Only two sectors, water and wastewater and strategic transport networks, achieved a B grade, described as ‘adequate for now’. No sectors achieved an A grade.
However, adequate for now is not the same as good enough for the future. We are facing a changing climate, changing societal demands and increased financial pressures in the future and our infrastructure networks – and their regulatory systems – must adapt urgently to meet this challenge. Not acknowledging and addressing this within the water sector will threaten the progress we have made in this crucial industry and, most importantly, our long-term water security.
One of the key concerns that arose from ICE’s independent assessment of the sector is that the water industry has hugely increased its carbon emissions since 1990, because of energy-intensive investments to comply with environmental quality standards, and there has been no regulatory requirement to reduce emissions.
The current regulatory framework places far too much emphasis on capital investments and short-term gains, at the cost of long-term sustainability. While the 2009 OfWat price review was accepted by all but one regulated water company – which indicates that the companies believe the prices set for 2010–2015 are adequate to cover the investment needed – the investment plans do not adequately take into account long-term population |98| ENVIRONMENT INDUSTRY MAGAZINE
growth and they do not meaningfully reduce demand. Demand reduction, based on ICE’s assessment, will be a major factor in addressing the impact of climate change. Additionally, anything that requires investment beyond the five year regulatory cycle is out of scope, further hampering the industry’s ability to invest for the long term.

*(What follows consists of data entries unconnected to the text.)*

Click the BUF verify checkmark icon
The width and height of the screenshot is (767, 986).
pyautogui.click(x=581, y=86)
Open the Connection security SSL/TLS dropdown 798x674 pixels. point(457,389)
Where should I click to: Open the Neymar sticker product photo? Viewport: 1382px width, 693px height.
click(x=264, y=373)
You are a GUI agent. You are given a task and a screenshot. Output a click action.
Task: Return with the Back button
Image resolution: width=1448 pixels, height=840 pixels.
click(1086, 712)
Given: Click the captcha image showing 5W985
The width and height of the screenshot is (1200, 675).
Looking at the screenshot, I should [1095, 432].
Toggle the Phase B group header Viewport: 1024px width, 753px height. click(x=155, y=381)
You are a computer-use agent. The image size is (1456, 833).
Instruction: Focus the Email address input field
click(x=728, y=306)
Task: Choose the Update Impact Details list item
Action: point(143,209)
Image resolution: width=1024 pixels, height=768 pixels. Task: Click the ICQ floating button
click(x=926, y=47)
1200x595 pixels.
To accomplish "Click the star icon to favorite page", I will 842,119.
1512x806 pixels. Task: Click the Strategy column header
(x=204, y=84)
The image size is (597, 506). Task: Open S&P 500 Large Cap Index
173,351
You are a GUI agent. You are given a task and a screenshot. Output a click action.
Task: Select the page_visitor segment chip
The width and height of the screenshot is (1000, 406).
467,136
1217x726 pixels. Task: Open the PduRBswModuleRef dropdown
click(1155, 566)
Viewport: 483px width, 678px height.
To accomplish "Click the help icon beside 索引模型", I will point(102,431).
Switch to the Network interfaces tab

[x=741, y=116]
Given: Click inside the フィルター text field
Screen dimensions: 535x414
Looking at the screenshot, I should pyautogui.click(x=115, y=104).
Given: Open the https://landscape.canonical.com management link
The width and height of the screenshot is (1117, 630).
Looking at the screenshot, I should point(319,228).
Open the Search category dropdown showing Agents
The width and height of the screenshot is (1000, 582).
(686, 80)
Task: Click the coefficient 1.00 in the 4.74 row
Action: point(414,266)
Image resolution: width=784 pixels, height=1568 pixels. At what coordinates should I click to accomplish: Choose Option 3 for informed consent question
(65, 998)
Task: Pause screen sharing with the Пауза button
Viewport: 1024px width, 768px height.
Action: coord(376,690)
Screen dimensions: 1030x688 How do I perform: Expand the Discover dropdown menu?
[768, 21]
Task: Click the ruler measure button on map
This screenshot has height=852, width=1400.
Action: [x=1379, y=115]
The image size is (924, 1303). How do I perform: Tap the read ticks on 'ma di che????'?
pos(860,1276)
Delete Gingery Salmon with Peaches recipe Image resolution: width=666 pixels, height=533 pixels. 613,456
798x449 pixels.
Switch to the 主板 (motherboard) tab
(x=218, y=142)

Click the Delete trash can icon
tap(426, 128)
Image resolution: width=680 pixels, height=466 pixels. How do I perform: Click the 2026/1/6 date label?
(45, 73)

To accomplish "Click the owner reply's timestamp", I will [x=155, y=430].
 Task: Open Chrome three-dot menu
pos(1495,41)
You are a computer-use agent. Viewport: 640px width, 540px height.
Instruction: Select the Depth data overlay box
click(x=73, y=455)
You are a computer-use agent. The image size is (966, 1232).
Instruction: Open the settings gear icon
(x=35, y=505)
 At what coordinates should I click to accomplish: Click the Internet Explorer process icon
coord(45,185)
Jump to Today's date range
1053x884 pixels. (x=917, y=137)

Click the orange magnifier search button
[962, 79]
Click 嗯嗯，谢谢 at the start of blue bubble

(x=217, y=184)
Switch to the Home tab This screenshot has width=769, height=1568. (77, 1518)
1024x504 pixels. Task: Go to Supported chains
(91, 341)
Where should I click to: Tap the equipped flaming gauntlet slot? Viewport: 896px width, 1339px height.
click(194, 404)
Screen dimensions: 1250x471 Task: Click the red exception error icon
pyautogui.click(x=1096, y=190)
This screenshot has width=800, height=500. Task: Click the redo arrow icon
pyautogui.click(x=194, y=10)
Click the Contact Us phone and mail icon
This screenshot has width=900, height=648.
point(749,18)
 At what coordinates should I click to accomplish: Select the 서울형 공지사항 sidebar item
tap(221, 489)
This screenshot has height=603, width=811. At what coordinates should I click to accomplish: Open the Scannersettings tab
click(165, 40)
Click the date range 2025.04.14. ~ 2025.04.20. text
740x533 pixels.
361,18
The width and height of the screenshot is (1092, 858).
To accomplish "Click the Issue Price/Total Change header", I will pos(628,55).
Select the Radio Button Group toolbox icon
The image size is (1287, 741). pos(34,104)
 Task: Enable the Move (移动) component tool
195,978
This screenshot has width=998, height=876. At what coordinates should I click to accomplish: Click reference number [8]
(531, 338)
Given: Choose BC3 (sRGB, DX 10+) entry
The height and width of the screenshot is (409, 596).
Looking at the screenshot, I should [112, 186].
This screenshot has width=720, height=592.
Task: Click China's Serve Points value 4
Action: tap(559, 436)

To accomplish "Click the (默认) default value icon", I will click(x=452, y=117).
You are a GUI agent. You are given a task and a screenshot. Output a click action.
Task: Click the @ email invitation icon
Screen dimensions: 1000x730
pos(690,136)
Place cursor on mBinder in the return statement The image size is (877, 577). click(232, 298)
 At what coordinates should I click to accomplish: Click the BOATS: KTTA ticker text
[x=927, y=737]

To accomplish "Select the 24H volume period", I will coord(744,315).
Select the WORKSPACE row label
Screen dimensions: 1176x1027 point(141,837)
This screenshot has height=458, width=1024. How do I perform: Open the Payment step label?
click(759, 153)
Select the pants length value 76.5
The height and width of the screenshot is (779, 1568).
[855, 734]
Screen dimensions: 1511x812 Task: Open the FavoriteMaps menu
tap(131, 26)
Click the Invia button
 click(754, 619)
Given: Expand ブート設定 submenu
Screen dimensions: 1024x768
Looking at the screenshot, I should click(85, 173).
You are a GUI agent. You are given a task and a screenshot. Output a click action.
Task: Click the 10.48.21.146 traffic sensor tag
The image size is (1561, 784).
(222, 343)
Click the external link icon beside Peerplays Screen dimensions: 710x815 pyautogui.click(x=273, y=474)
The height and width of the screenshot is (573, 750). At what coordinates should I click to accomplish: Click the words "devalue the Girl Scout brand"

The trend of rising carbon emissions is set to continue. It has been estimated that the industry must cut emissions by at least 60% by 2050, from 1990 levels, to meet Government targets. To achieve this level of reduction will require reducing demand, making carbon lifecycles of new infrastructure integral to decision making, and companies making genuine effort to minimise their footprint. Metering and low-use fixtures must be implemented widely and consumers must be educated about the value of water and how to use less. The new infrastructure we build must facilitate this change in attitudes and become integral to long-term plans. And we must look at ways of treating less wastewater, an energy intensive process, for example by keeping surface water drainage out of our foul sewers.
Of course, all of this must happen within the boundaries of public funding cuts and an increasingly risk averse private sector. While the regulation of the industry on the one hand ensures a steady stream of funding to the water companies, on the other hand there is very little leeway if there is any variation of the financial assumptions made in determining the plans.
ICE strongly believes that financial regulation must change so that it incentivises companies to act in support of Government environmental policy and reduce demand and carbon, in particular by shifting from rewarding capital expenditure to rewarding innovation and sustainable operational solutions for the problems of the future.
It will also be important to address the public’s perception of the value of water. Currently it appears to be cheap and plentiful - as its price reflects only the cost of its abstraction, treatment and transport – whereas in the future it will be a constrained resource if major changes in consumer attitude and in the design of our infrastructure cannot be achieved. The onus is on Government to provide the policies and framework to allow the water companies to make appropriate financial returns while driving demand and carbon down.